He opened a folder and slid it across the desk. Heavy paper. Legal seals. Multiple tabs.
Settlement documents.
“I am prepared,” he said, “to compensate you.”
She laughed softly.
Not loud — worse. Genuine.
He didn’t like that sound.
“Continue,” she said.
“A trust fund transfer. Equity stake in two subsidiaries. Property. Cash settlement. Full public acknowledgment of your lineage.”
She did not touch the folder.
“I already have more,” she said calmly.
“This is not about money.”
“It never was,” she answered.
“Then stop behaving like a hostile investor.”
“I am a hostile investor.”
“You are behaving like an enemy.”
“I am an enemy.”
Silence hit like a dropped weight.
His eyes hardened.
“You are escalating this beyond reason.”
“Reason would have been not starving a child.”
The air shifted.
He leaned back slowly.
“You exaggerate.”
She smiled — and finally sat.
“That,” she said quietly, “is exactly why you will lose.”
He watched her now — not as a daughter — but as a variable.

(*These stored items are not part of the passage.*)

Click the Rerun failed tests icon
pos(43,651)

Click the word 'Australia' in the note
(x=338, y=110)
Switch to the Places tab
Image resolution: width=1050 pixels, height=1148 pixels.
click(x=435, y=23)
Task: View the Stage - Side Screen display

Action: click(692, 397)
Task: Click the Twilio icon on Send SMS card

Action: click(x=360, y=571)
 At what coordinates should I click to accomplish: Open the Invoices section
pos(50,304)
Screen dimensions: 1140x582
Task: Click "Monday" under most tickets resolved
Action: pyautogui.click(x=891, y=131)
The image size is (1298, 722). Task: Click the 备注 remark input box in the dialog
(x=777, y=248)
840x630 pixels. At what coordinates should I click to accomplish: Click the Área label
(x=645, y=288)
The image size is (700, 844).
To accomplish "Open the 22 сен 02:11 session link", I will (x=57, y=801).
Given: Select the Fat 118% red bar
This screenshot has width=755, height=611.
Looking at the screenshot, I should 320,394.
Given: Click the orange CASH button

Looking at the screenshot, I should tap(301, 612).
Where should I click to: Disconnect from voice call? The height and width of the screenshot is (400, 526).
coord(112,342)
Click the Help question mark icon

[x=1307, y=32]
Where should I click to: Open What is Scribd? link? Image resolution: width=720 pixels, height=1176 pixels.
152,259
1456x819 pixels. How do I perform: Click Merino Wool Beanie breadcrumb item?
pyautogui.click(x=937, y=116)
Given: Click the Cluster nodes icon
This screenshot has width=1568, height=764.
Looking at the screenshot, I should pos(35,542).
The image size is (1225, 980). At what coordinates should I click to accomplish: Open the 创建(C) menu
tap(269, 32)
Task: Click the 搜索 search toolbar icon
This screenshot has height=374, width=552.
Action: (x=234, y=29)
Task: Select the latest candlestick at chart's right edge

“State your demand,” he said.
“Collapse,” she answered.
His lips thinned.
“Be serious.”
“I am.”
“You want the company destroyed?”
“I want the system destroyed.”
“You would burn your own bloodline?”
“You burned it first.”
He exhaled through his nose. A small loss of composure.
“You are emotional.”
“I am surgical.”
He opened another drawer.
This time he placed photographs on the desk.
Old ones.
Childhood.
School ceremony — Yiyai standing at the edge of the frame, uniform worn thin.
Festival dinner — her bowl empty while others were full.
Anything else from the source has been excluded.